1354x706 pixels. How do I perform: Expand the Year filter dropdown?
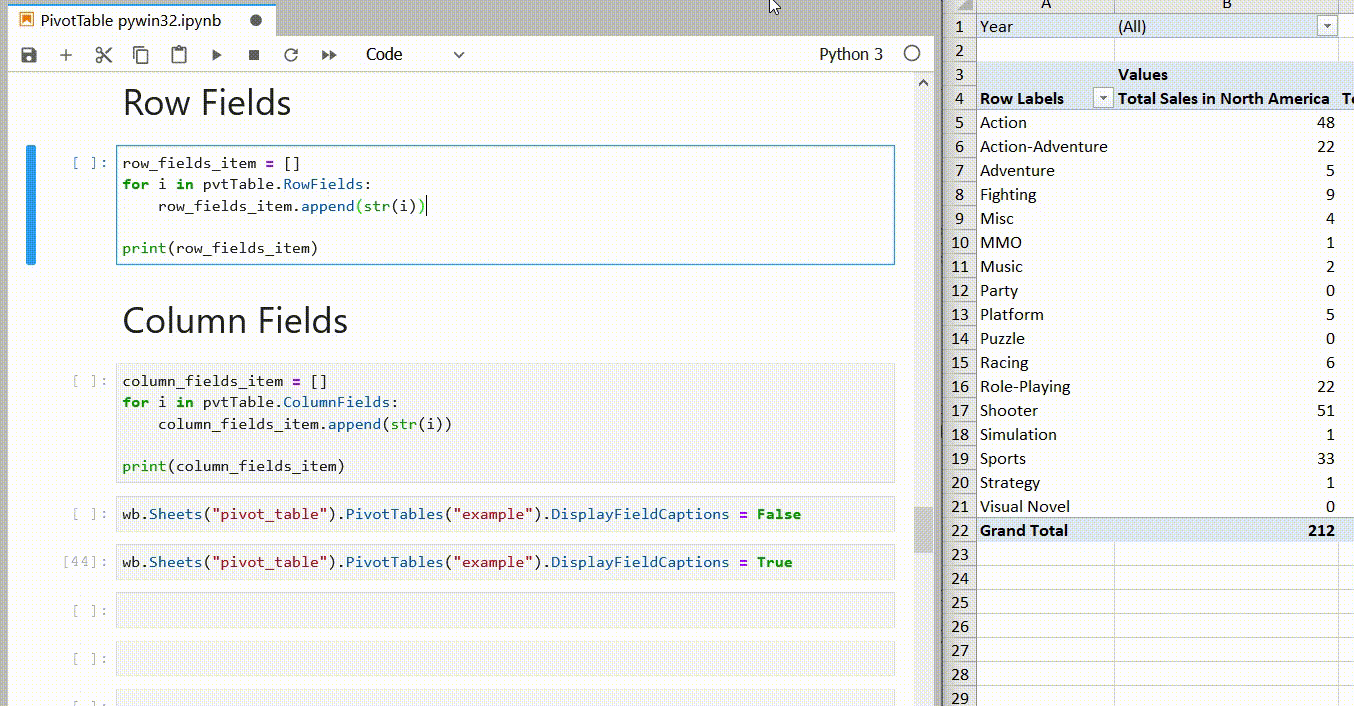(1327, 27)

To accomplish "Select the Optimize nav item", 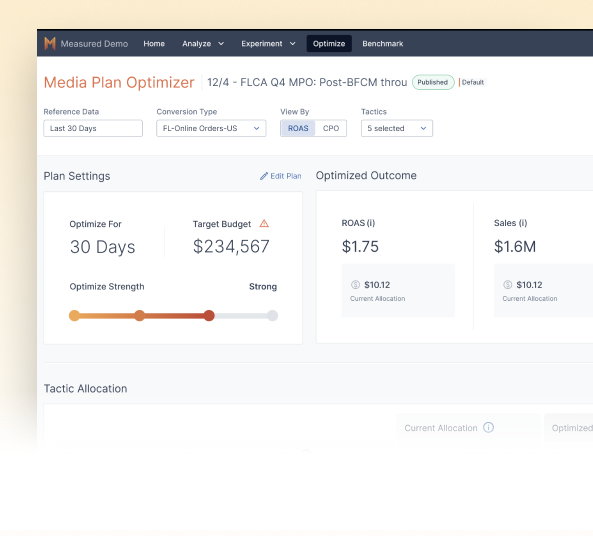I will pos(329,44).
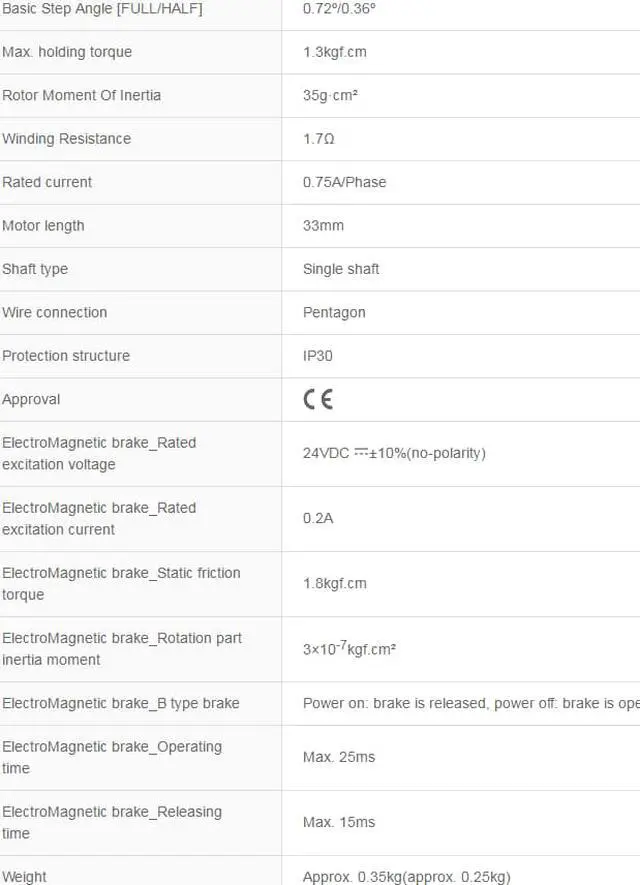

========================

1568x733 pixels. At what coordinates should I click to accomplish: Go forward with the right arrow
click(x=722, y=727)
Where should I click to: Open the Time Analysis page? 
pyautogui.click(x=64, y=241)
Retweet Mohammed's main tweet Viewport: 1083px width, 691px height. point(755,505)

========================

▶ **WHAT IS BEING ASKED**: The range runs from the line with "1568x733 pixels. At" up to and including the line with "Retweet Mohammed's main" in the listing above; please write out exactly those lines and nothing more.

▶ **RESPONSE TO THIS EXERCISE**:
1568x733 pixels. At what coordinates should I click to accomplish: Go forward with the right arrow
click(x=722, y=727)
Where should I click to: Open the Time Analysis page? 
pyautogui.click(x=64, y=241)
Retweet Mohammed's main tweet Viewport: 1083px width, 691px height. point(755,505)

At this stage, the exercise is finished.